More songs started playing but I just looked out the window and watched the scenery as it passed by, we were now driving trough a forest mountain terrain, the pines and trees looked beautiful and I took a picture of the landscape with my I Phone camera. Rachael's voice suddenly snapped me out of my reverie, Tommy started deviating from the road and on to the earthy land road terrain, I looked up at Rachael, it is then that she said.

" Zoe would you mind stepping out for a little while, Tommy and I need a moment if you catch my drift ".
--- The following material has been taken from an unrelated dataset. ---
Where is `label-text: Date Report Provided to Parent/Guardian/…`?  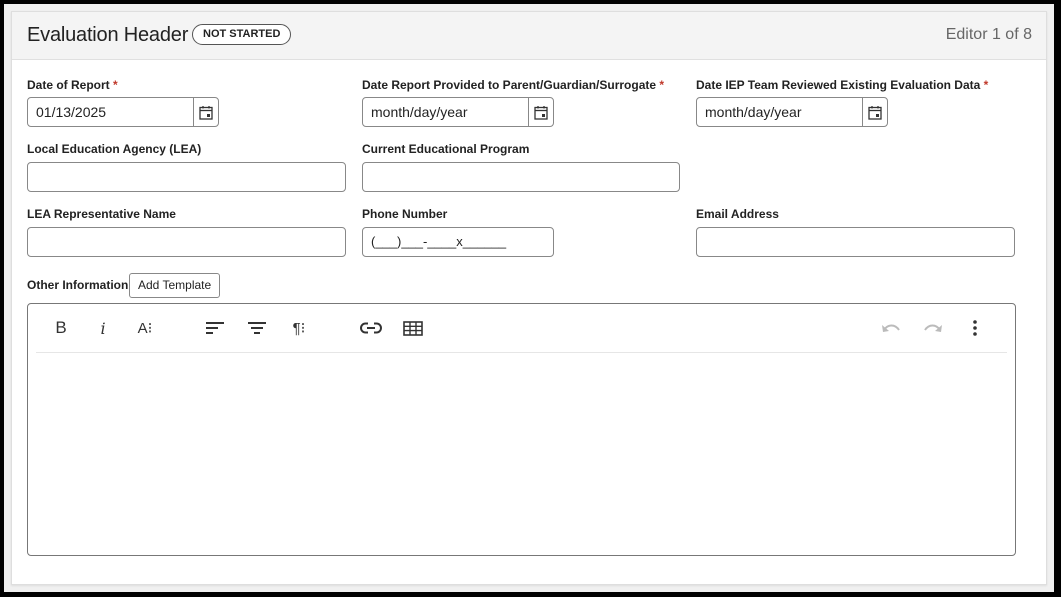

I didn't understand at first but then I saw Tommy taking out a box of condoms and suddenly I realized what Rachael meant and that I indeed did catch her drift,

" Yeah sure Rachael, I'll give you two some privacy ", my voice sounded shaky and hollow, but grabbing my phone I stepped outside and into the terrain, I was on the point of crying, sobs were starting to welled up in my throat, I just couldn't cry in front of them. Plugging my ear buds and putting them on my ears I clicked on whichever song my finger landed on and just continued to walk forward, between pines, rocks, local plant life and trees, finally I sat down on a nearby boulder and that's when the tears started to fall freely down my cheeks and splashed into the rocky surface. All this time I've been hoping desperately that Tommy might see me as more than a friend but now him and Rachael were having sex back on the vehicle. I couldn't even feel my heart anymore it had already broken a tad too many times. After for what seemed like an eternity suddenly there they were Tommy and Rachael holding hands and walking towards me, they approached me and making space for them so they could sit down I tried my best not to notice Rachael's and Tommy's flushed faces or the several hickeys now visible on their necks. I might've started crying again but I swallowed back my tears and sobs and painfully pretended to be happy and that everything was back to normal. We sat there the three of us just taking in nature's peacefulness, I guess we needed a break from all the driving anyway, then we would once's again be on our way towards our destination.

How was I supposed to know how wrong I was at the time.

A/N - This story is currently undergoing the process of revising and editing.